Pour elle, « le recul au droit, il est honteux de s'en réjouir » Cette réforme est faite pour désarmer les salariés. On sait que la réforme prévoit aussi la fin des comités d'établissement, de comité d’hygiène et de sécurité(CHSTC) et des délégués du personnel au profit d'une instance unique » (CSE)

Cela est imposé aux entreprises de plus de 10 salariés qui ont jusqu'à la fin 2019 pour mettre en place ces comités. D'ores et déjà, 9000 CSE ont été créés.

La loi donne la possibilité de créer un conseil d’entreprise qui pourra négocier à la place des délégués syndicaux. Pour l'heure cette possibilité ne semble pas rencontrer beaucoup de succès.

En revanche, les accords par référendum (autre coup de poignard au droit du travail) démarrent bon train. Dans les entreprises de 20 à 50 salariés, ils peuvent être conclus par les salariés non mandatés par un syndicat.

Autre nouveauté apportée par les ordonnances enfin, les ruptures conventionnelles collectives offrent la possibilité aux patrons de réduire les effectifs sans passer par un plan social.
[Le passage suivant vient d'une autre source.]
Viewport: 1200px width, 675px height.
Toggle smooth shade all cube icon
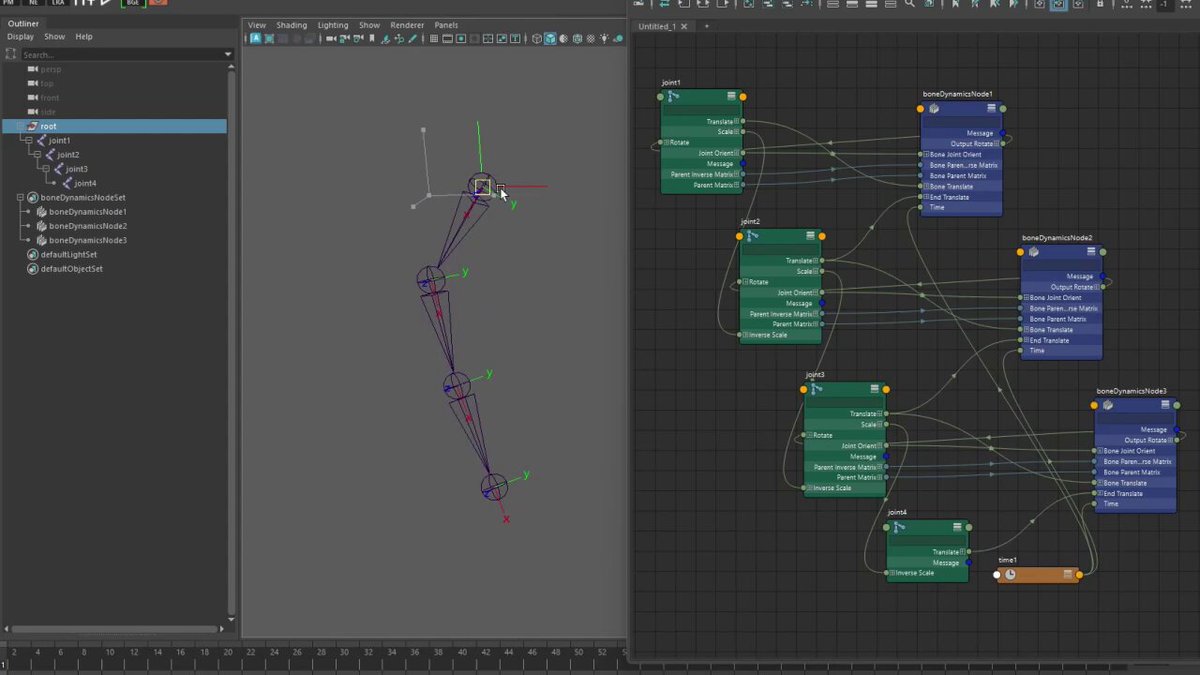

Là encore, la ministre Pénicaud constate avec plaisir que les plans sociaux ont diminué en 2017.

Dans le nouvel accord macronien, il n'est pas besoin d'interdire les syndicats et de poursuivre les syndicalistes comme le ferait un régime autoritaire.

Les dispositions législatives prises ces dernières années et les ordonnances du 22 septembre 2017 suffisent à les affaiblir pour que l'ordre règne dans le monde de l'entreprise.


Pour Macron qui prend souvent exemple sur l'économie allemande, pays ou les syndicats pèsent beaucoup dans la discussion des droits et de la sécurité dans les entreprises ou encore sur celui de ses amis des USA. Il liquide par ses ordonnances de prince de l’Élysée, toutes possibilités de règlements et de discussions, tant au niveau de l'entreprise que de celui l'industrie nationale.